-- Work task --
Repeat what the lines below say, word for word, and skip every image.

-- Available records --

•••••

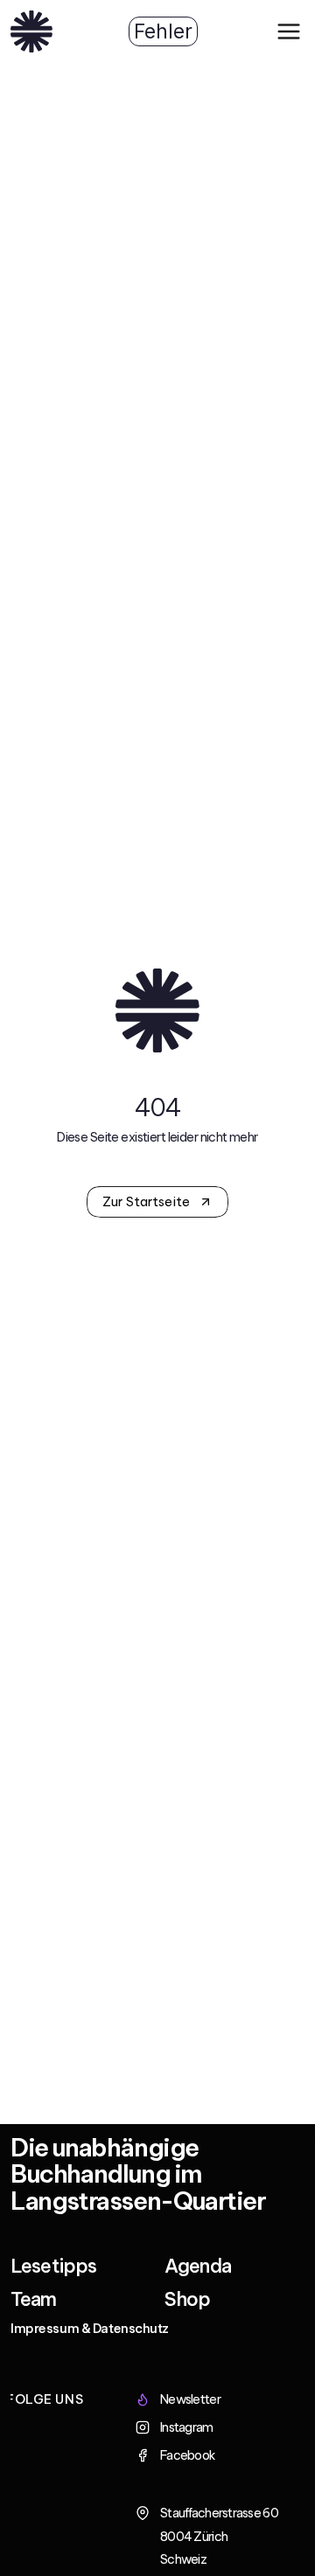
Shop (187, 2299)
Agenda (197, 2265)
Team (33, 2299)
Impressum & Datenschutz (89, 2328)
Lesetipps (53, 2265)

•••••

-- Exercise response --
Shop (187, 2299)
Agenda (197, 2265)
Team (33, 2299)
Impressum & Datenschutz (89, 2328)
Lesetipps (53, 2265)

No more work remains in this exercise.